_Text passage_:
»»
Auguries of Innocence: 

The Universe Found in a Flower 

 

Hey-Kyung Ki (Director, Busan Museum of Art)

 

Bohie Kim portrays Jeju landscapes. It has been a long time since she started to travel to and from Jeju, but it was after the early 2000s that she took Jeju as her second home. Since settling down there, she began turning her eyes to the things that she comes across in her everyday life rather than making time to explore new subject matter. She rearranges things that she finds in her daily life on the canvas. Her paintings consist of the garden that she sees every day, the leaves, flowers, trees, and birds that she encounters there, the sea, Jeju landscapes that she views on the walkway, and the changes that contained in them. Involved in familiar objects which have already penetrated her life, she pays attention to the minor changes they reveal, and puts them on the canvas. They are things she sees every morning, but a flower blooms today from a bud put forth yesterday and a fruit will be borne tomorrow.

 

The exhibit title Towards is suggestive of such change. The dictionary definition of the English preposition “towards” includes “in the direction of,” indicating an orientation. Even so, this word cannot express an exact destination when used alone as it discloses its direction with the help of other words that are used with it. In this exhibition that chose Towards as the title, Bohie Kim entrusts the role of the linked word to various landscapes and plants that she has come across in Jeju.
««
_Challenges_:
(a) Copy out the essay on Bohie Kim's paintings in full, word for word.
(b) In the records, rewrite the lines between the one holding "Given: Click the list number 3 marker" and the one holding "Action: [370, 59]", inclusive, with "crest" replaced by "emblem" and nothing else changed. Return only those lines.
The essay on Bohie Kim's paintings and the records that come after it are from unrelated sources.

_Supplied data_:
»»
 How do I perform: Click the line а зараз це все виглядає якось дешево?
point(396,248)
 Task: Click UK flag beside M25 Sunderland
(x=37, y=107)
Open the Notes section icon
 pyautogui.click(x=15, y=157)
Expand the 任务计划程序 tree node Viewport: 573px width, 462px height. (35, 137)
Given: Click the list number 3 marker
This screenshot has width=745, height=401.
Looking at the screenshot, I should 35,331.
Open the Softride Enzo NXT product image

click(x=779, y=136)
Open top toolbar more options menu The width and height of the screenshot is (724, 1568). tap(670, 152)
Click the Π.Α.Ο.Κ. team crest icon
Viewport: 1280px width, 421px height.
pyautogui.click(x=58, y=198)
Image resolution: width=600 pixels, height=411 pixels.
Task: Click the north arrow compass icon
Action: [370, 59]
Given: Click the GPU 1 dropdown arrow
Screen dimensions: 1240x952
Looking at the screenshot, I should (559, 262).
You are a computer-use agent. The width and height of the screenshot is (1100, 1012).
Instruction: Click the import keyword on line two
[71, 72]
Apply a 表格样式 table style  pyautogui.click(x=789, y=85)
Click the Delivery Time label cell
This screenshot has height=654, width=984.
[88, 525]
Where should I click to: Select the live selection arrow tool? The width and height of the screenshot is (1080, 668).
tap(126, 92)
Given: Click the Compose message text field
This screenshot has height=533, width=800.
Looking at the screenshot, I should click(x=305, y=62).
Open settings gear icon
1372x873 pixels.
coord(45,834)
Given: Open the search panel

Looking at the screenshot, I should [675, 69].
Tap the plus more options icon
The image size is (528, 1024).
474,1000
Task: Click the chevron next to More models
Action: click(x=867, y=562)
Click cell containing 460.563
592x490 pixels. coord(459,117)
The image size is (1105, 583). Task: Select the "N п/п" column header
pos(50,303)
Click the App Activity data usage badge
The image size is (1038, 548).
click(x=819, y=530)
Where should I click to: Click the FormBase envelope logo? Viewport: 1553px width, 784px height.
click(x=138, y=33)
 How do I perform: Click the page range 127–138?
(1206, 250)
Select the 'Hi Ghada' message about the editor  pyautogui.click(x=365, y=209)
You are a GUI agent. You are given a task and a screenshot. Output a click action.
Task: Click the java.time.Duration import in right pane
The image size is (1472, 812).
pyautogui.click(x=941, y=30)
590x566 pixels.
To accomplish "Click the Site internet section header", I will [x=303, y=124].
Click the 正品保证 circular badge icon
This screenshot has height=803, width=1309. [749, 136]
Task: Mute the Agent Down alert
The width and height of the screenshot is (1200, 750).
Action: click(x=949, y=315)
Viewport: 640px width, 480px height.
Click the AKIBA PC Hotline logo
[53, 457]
««
_Complete answers_:
(a)
Auguries of Innocence: 

The Universe Found in a Flower 

 

Hey-Kyung Ki (Director, Busan Museum of Art)

 

Bohie Kim portrays Jeju landscapes. It has been a long time since she started to travel to and from Jeju, but it was after the early 2000s that she took Jeju as her second home. Since settling down there, she began turning her eyes to the things that she comes across in her everyday life rather than making time to explore new subject matter. She rearranges things that she finds in her daily life on the canvas. Her paintings consist of the garden that she sees every day, the leaves, flowers, trees, and birds that she encounters there, the sea, Jeju landscapes that she views on the walkway, and the changes that contained in them. Involved in familiar objects which have already penetrated her life, she pays attention to the minor changes they reveal, and puts them on the canvas. They are things she sees every morning, but a flower blooms today from a bud put forth yesterday and a fruit will be borne tomorrow.

 

The exhibit title Towards is suggestive of such change. The dictionary definition of the English preposition “towards” includes “in the direction of,” indicating an orientation. Even so, this word cannot express an exact destination when used alone as it discloses its direction with the help of other words that are used with it. In this exhibition that chose Towards as the title, Bohie Kim entrusts the role of the linked word to various landscapes and plants that she has come across in Jeju.

(b)
Given: Click the list number 3 marker
This screenshot has width=745, height=401.
Looking at the screenshot, I should 35,331.
Open the Softride Enzo NXT product image

click(x=779, y=136)
Open top toolbar more options menu The width and height of the screenshot is (724, 1568). tap(670, 152)
Click the Π.Α.Ο.Κ. team emblem icon
Viewport: 1280px width, 421px height.
pyautogui.click(x=58, y=198)
Image resolution: width=600 pixels, height=411 pixels.
Task: Click the north arrow compass icon
Action: [370, 59]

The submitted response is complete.